NHS England, ostensibly wishing to respond to the challenge of childhood obesity, announced yesterday the introduction of ‘spy scales’ to monitor children’s weight remotely. These devices, which conceal the user’s weight, transmit data to an app that praises kids when they lose weight and offers guidance when they don’t.
But NHS England is missing the point. Whether the scales are justified depends entirely on how much they work to help kids lose weight, and NHS England appears to neither know nor care. That’s a pity, because knowing and caring about what works is its job.
Too often, the NHS is not a serious organisation
Smoking bans and taxes on cigarettes are highly intrusive, but they save lives; deaths from smoking have fallen hugely in response to public health meddling. Wearing masks during Covid, in contrast, was intrusive but didn’t work. You might still wish to smoke or to wear a mask, but understanding the impact is useful information. Efficacy is what determines an intervention’s value, not the intentions behind it. If these number-free weighing scales are helpful enough, their adoption would be justified.
The sad reality is that the NHS’s approach to obesity is not serious. We don’t test most of what we do, we don’t monitor effectiveness or value for money, we just intrude. This isn’t unique to the NHS approach to obesity, nor even to the NHS itself; it reflects a wider modern tendency. The state intervenes ever more, but on the basis of good intentions – and without robust efforts to measure impact. The result is that the state swells, growing less effective and less trustworthy.

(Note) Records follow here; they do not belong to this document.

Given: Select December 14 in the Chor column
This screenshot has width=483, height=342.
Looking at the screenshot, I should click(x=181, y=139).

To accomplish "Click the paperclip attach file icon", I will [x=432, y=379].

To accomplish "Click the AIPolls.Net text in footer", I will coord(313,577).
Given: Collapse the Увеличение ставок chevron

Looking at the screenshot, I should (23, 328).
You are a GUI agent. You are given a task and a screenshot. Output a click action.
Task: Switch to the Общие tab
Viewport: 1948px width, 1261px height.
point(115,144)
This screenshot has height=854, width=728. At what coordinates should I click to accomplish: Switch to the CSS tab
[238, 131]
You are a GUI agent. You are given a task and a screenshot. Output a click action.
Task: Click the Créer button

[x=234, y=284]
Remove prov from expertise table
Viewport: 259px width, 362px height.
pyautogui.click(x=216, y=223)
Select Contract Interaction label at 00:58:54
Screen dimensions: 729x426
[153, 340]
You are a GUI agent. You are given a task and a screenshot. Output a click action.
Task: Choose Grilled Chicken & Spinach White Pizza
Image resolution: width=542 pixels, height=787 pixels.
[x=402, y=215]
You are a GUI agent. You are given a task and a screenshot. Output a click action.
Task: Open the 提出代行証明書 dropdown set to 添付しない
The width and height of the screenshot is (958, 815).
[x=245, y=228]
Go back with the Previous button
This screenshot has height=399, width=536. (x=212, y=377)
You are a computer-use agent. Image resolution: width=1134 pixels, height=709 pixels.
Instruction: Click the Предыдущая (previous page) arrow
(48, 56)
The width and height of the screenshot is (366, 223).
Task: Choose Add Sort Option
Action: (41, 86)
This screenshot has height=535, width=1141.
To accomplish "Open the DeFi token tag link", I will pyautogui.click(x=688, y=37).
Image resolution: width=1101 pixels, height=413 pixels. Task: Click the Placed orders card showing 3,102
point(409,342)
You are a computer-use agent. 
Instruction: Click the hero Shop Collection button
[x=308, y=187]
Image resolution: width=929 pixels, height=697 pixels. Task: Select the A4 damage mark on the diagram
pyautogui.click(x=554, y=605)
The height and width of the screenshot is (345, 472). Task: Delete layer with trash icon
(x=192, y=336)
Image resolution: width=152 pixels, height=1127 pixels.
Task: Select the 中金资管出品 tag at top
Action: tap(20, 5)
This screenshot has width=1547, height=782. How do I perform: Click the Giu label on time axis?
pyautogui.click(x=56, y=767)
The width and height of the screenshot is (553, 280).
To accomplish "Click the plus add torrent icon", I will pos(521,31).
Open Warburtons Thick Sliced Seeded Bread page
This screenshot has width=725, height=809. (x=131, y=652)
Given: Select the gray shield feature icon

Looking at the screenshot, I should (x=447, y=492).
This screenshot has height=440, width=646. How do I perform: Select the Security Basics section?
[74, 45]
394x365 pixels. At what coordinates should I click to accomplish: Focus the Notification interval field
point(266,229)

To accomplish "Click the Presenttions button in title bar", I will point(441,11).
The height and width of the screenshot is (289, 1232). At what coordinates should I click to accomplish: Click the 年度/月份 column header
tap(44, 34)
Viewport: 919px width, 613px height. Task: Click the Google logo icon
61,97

NHS England and their National Clinical Director for Children and Young People offer impressive-sounding jargon about these scales – ‘cutting-edge technology’, a ‘game-changing tool’, ‘holistic’. According to a report in the Times, they have ‘already been tried by 350 families at 15 specialist clinics’. The reality is a sadly familiar example of bad science abetting poor politics.
A 2022 trial of the scales, with follow-up data published in early 2025, involved 107 children using the scales compared to 321 who didn’t. The trial lacked randomisation, had no blinding, suffered enormous dropout rates, and reported positive headline results. The reality is that the trial was so methodologically poor as to be useless. Had it been for a drug, where regulatory standards are often reasonable, the chance of receiving approval on the basis of this data would have been zero.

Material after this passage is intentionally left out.